● Document extract
-=-=-=-=-
- DVD cover
- Directed by: Tadafumi Itō
- Based on: Karasu no Oyayubi by Shusuke Michio
- Starring: Hiroshi Abe Shoji Murakami Satomi Ishihara Rena Nōnen Yu Koyanagi
- Production companies: Fox International Productions Phantom Film
- Distributed by: 20th Century Fox Japan
- Release date: November 23, 2012 (Japan);
- Country: Japan
- Language: Japanese

= Karasu no Oyayubi =

Karasu no Oyayubi (カラスの親指) is a 2012 Japanese film directed by Tadafumi Itō and based on a novel by Shusuke Michio.
-=-=-=-=-
● Record list
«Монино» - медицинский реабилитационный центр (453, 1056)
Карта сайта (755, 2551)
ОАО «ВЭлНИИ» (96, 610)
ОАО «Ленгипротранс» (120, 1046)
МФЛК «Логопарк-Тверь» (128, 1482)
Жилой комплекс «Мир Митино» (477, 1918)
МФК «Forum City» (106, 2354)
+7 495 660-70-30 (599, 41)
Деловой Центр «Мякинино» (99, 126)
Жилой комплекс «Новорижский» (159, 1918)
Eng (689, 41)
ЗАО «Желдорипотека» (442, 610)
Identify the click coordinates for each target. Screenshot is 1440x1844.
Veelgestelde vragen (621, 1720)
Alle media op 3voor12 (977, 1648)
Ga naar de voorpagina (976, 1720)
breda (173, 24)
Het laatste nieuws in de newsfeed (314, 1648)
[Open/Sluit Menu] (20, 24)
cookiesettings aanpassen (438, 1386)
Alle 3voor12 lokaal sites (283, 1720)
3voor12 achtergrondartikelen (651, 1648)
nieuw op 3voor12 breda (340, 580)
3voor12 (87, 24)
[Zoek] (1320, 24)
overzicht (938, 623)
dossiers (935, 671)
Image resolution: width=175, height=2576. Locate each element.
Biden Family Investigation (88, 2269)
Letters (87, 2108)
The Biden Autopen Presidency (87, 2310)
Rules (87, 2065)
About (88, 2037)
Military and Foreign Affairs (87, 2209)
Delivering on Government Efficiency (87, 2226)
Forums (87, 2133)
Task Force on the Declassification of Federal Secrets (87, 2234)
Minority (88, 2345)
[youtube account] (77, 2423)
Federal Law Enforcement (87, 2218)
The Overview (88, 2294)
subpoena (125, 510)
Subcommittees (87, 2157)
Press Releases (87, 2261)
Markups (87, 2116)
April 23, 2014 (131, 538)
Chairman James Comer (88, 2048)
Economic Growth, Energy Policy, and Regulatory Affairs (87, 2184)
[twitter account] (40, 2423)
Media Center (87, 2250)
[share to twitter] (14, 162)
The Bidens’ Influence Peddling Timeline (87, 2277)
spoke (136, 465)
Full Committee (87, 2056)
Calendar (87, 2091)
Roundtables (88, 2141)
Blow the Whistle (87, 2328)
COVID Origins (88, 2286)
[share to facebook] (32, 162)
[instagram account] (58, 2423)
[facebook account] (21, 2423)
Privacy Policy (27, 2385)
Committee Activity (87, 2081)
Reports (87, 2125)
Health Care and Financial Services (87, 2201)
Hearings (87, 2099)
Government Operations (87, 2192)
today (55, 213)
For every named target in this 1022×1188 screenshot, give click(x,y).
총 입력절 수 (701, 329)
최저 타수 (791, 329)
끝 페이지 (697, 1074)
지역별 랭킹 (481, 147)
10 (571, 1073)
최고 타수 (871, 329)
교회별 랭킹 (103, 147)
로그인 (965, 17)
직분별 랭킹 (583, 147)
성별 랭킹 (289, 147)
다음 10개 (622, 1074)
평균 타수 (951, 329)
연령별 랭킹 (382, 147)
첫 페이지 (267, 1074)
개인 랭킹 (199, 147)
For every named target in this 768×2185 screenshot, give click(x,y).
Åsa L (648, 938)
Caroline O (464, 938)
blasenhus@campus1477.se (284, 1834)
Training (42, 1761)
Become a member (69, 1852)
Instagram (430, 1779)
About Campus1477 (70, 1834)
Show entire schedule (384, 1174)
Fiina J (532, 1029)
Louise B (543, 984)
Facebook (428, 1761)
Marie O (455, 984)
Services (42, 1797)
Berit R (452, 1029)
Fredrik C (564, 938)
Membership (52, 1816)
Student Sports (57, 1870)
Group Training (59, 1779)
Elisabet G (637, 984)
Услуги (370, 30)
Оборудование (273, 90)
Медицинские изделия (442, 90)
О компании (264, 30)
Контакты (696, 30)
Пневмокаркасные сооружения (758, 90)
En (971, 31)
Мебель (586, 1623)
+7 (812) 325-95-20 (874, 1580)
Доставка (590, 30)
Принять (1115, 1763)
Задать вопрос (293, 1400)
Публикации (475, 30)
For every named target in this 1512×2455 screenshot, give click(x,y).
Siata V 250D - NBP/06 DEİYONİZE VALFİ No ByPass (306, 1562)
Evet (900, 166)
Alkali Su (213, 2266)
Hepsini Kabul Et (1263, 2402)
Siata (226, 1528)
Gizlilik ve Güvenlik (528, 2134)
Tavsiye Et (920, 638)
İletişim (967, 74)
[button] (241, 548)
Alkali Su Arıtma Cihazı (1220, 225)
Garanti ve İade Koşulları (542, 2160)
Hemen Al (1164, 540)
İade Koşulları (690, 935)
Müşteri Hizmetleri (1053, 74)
-=-=-=-=-
● Prompt 1
Answer these questions using the film page.
(a) Which company distributed the film?
(b) On what date was the film released in Japan?
(c) Who wrote the novel the film is based on?
● Prompt 2
Rewrite the paragraph of the film page that begins "Karasu no Oyayubi (カラスの親指) is a 2012" as a bulleted list, keeping its main facts.

● Task response 1
(a) 20th Century Fox Japan
(b) November 23, 2012
(c) Shusuke Michio

● Task response 2
- Title: Karasu no Oyayubi (カラスの親指)
- Type: Japanese film
- Year: 2012
- Director: Tadafumi Itō
- Source: a novel by Shusuke Michio